There is so much more to say. Last week, Day Lewis won an Oscar for his performance, the finest of his career and one of the most exceptional in the history of cinema. He is in almost every scene and you cannot take your eyes off him, his fierce fighter’s stance and his rolling, soothing voice. The photography from Robert Elswit, another Oscar winner, is breath-taking in its simplicity, its sense of scale, composition and colour. Anderson corrals it all into an undying work of inestimable genius, in front of and behind the camera; a dangerous, daring film that you simply must see.

6 comments:

red said...

But didn't you find that Day-Lewis (and the film itself) goes a bit OTT during the last 30 minutes? I thought it was stunning until then though.

Unknown said...

I disagree. What other kind of ending could it possibly have gone to? A man like Daniel Plainview could never have ended up in the gutter being saved by his son like a typical Hollywood ending.

Overall, I thought it one of the best films of modern times. The cinematography was amazing (although Jesse James should have won the Oscar), the direction perfect & the acting all round justamazing. It'll be up there with Shawshank (whether you like it or not), Pulp Fiction (same year) or any of those.

This is prehaps one of the finest films in the last 20yrs & I would rate Day-Lewis's performance along side that of DeNiro in Raging Bull or Scott as Patton. Simply amazing work. Sad to see Anderson still hasn't being recognised for his films though.

A geniune classic.

John Maguire said...

Hi Red

I'd have to agree with squire23 there, and say that I found the ending to be a very satisfying, at times electrifying completion of the story - Plainview to my mind, was mad all along, ever since he fell back into the well and had to crawl back to town.

It's a tricky balance between emotion and overemotion, but I think DDL goes to another place there, far beyond just playing the role so whatever it is, it's real.

I didn't say much of anything about the ending in the review, because its the kind of thing whereby if you know what's coming, or even that there is a debate over the ending, it might ruin your reaction to it. I think you elicit a better response not knowing beforehand that there is going to be a test.

As always, thanks muchly for the comments.

Stace said...

I think Paul Dano is going be a huge star.

gem said...

Hi there, just came across this blog! I agree that DDL is amazing as Plainview and he thoroughly deserved his oscar but the film itself did not captivate me the way I thought it would. Did you not find that the score, although itself great, was overused. It created a constant sense of tension which made for uncomfortable viewing.
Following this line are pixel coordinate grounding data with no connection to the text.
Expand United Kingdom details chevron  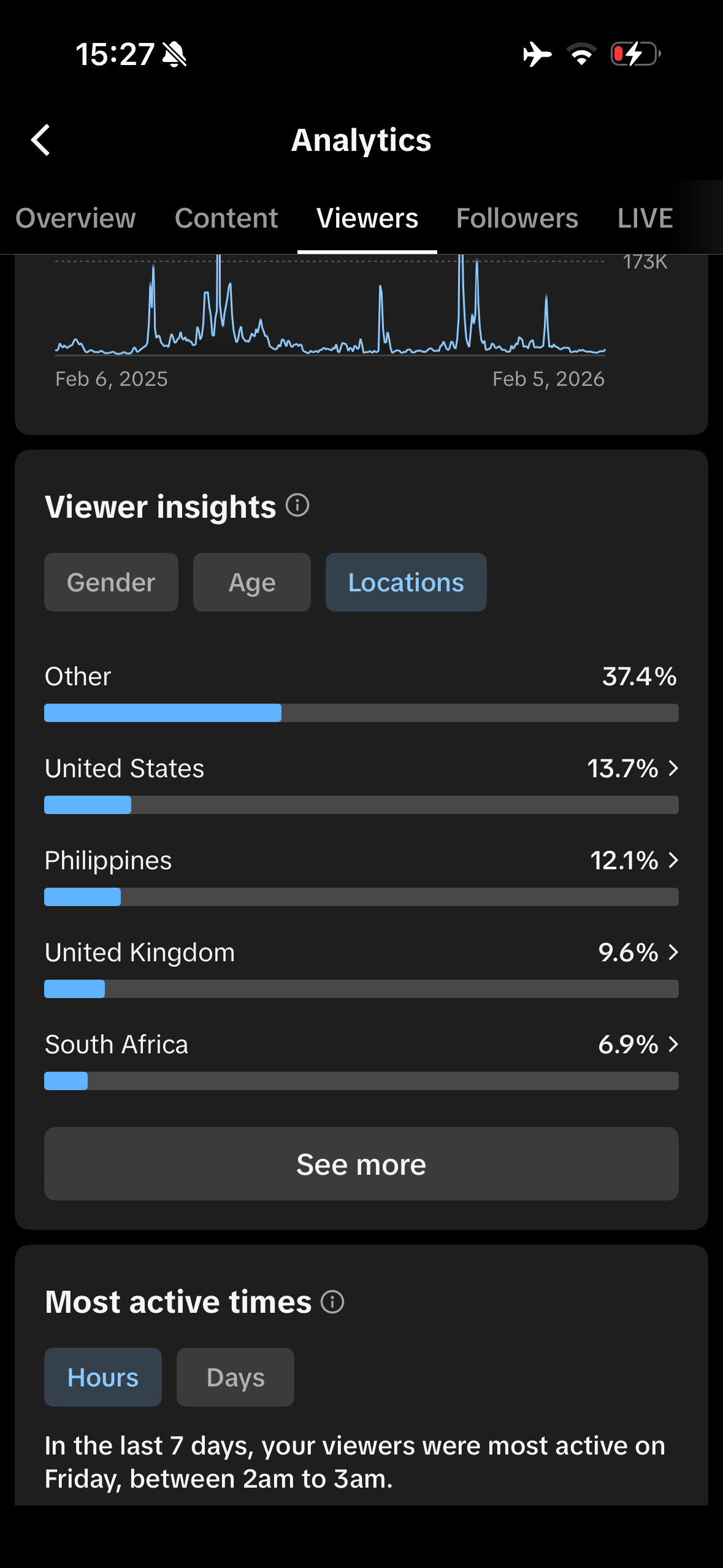coord(673,952)
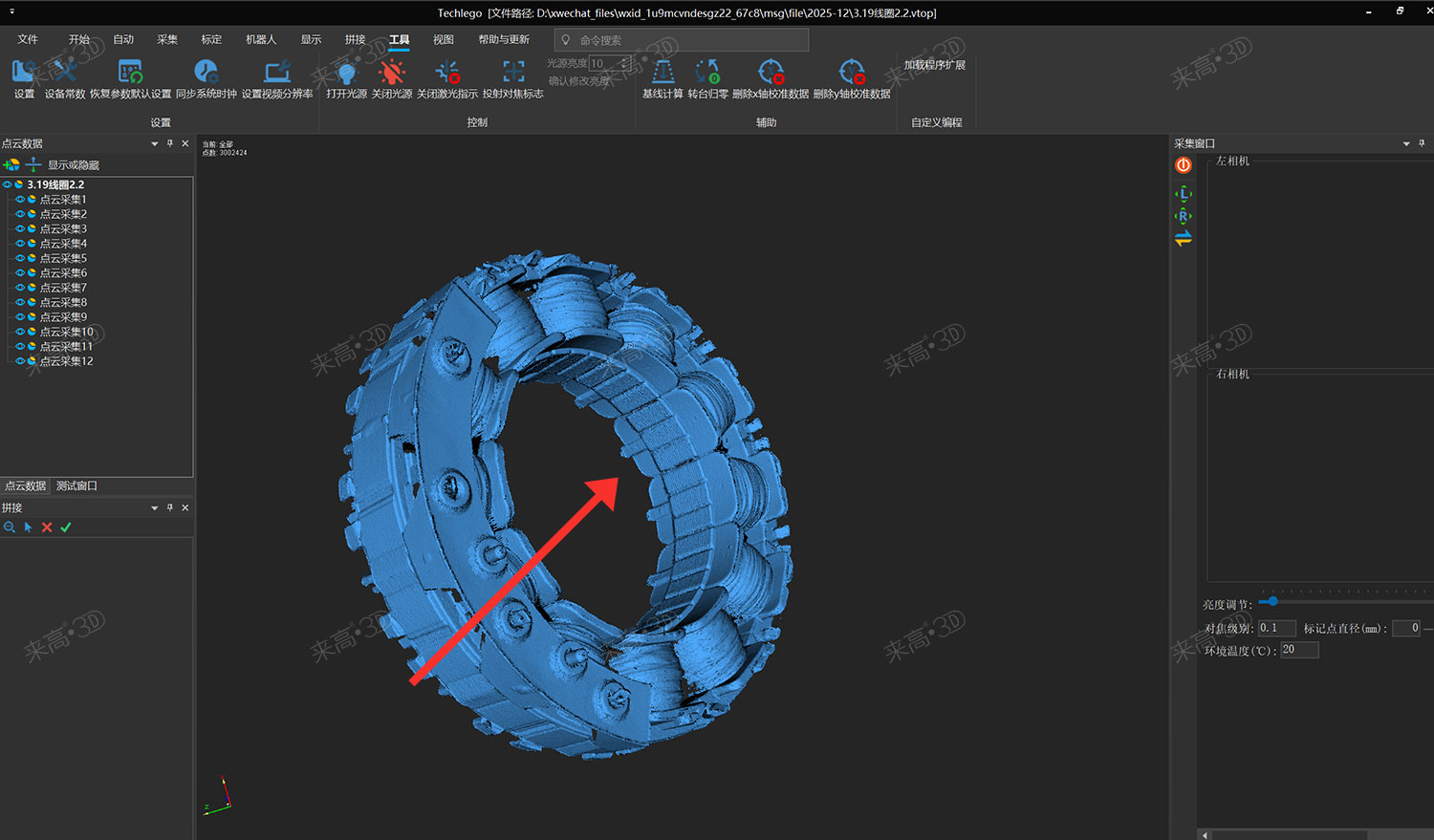
Task: Click the 基线计算 baseline calculation icon
Action: [663, 74]
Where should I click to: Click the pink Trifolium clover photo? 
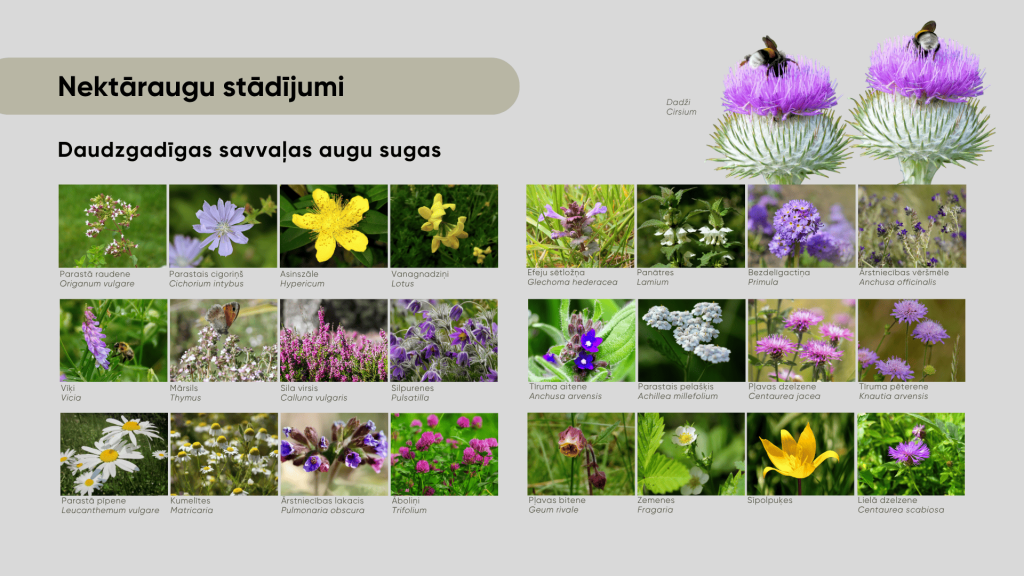coord(443,454)
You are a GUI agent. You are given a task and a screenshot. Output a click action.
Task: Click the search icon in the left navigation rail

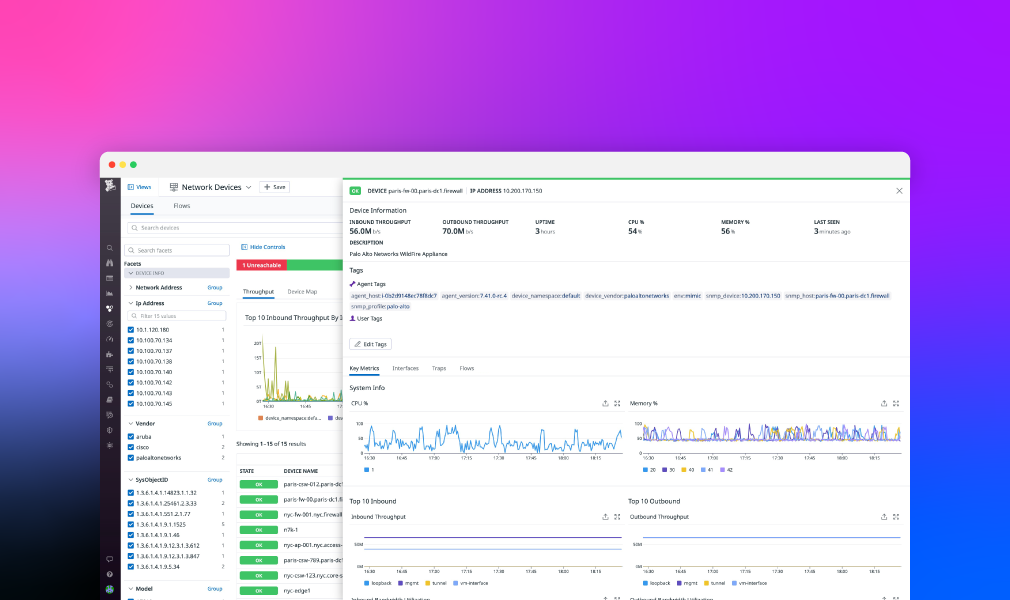pyautogui.click(x=110, y=247)
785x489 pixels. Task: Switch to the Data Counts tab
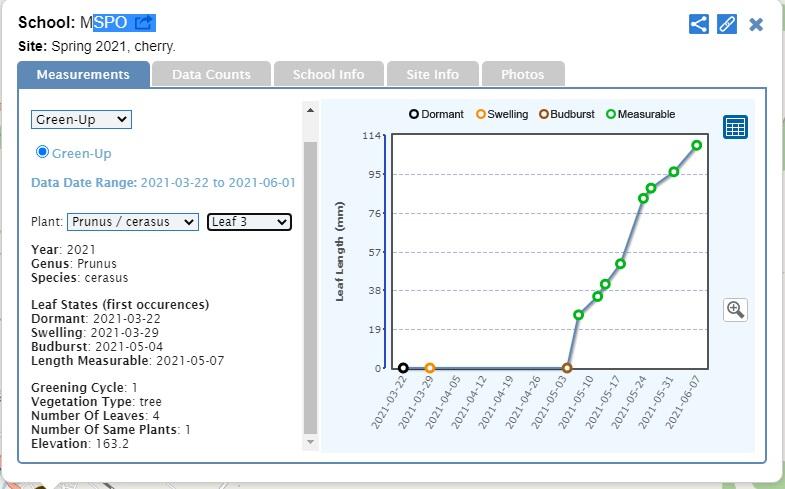tap(211, 74)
I think I may have to watch this film again on dvd where I have control over the sound!

clom said...

finally got around to seeing this and wasn't disappointed.

the interplay between Dano and Day-Lewis is stunning at times and I agree that the ending was satisfactory.

lots of continued themes from Anderson, he touches on sudden accidental death through falling in the preface to Magnolia. The opening scenes with a character absorbed in work echoes Punch Drunk Love with Sandler repairing the harmonium at the beginning of that film too.

The look of the film is superb too with a beautifully weighted evocation of the transience and urgency of early 20th century America.

And what's not to love about a bit of Brahms.